Avec un total de 240 attaques contre des écoles et des hôpitaux, les systèmes de santé et d’éducation au Mali ont été profondément touchés par le conflit, privant les enfants de leurs droits fondamentaux à la santé et à l’éducation. Cent quatre-vingt-six écoles ont été attaquées au cours de la période, et 1 731 établissements fermés dans tout le pays à la fin du mois de mars 2022.
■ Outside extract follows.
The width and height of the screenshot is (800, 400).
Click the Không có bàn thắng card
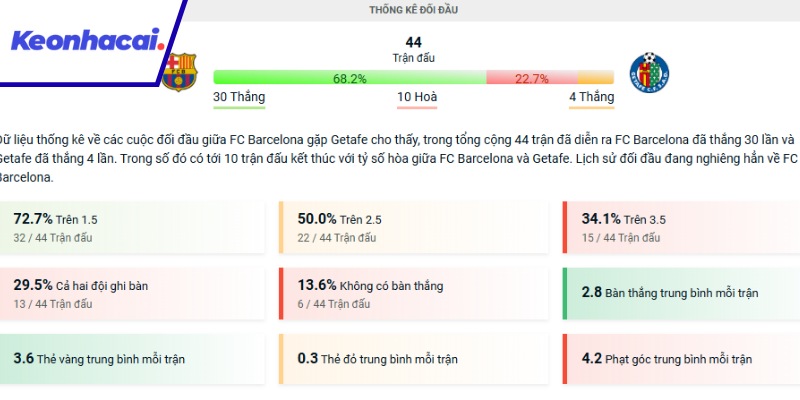pos(414,294)
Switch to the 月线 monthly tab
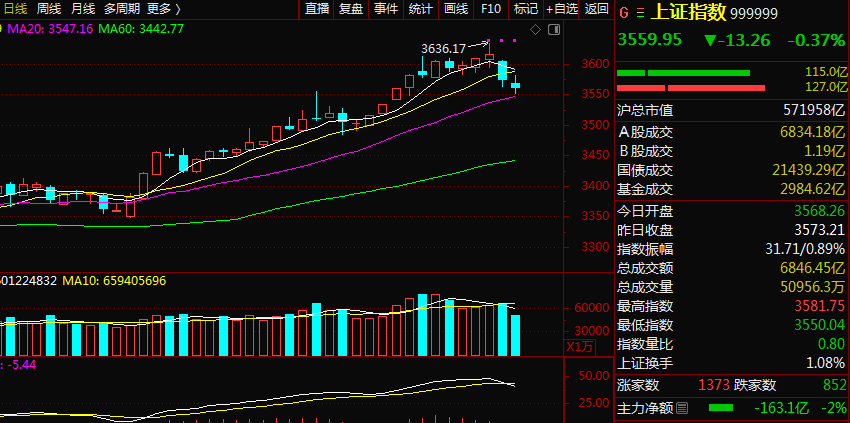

Une collaboration néanmoins prometteuse entre l’Onu et le gouvernement de transition
Le rapport juge néanmoins prometteuse la poursuite de l’engagement entre le gouvernement de transition et l’Onu pour lutter contre ces violations graves, louant par exemple leur collaboration pour un plan national de prévention contre les violations par les forces armées. La Représentante spéciale a encouragé aussi la mise en œuvre du Protocole relatif à la libération et à la remise des enfants associés aux forces et groupes armés, à la libération des enfants détenus, et à la poursuite de la collaboration avec l’Onu.
Dialogue avec certains groupes armés
Tout au long de la période considérée, le groupe armé Coordination des mouvements de l’Azawad (CMA) et l’Onu ont poursuivi le dialogue par le biais d’ateliers visant à accélérer la mise en œuvre de leur plan d’action de 2017 sur le recrutement et l’utilisation d’enfants et la violence sexuelle contre les enfants.
La Représentante spéciale du Secrétaire général s’est également félicitée de la signature de plans d’action par deux factions de la Plate-forme visant à mettre fin au recrutement et à l’utilisation d’enfants et à les prévenir. «J’appelle maintenant toutes les parties à traduire immédiatement en actes leurs engagements et à mettre en place des mesures concrètes pour prévenir de nouvelles violations. Les Nations Unies sont prêtes à soutenir tous les efforts visant à mieux protéger les enfants au Mali », a-t-elle assuré.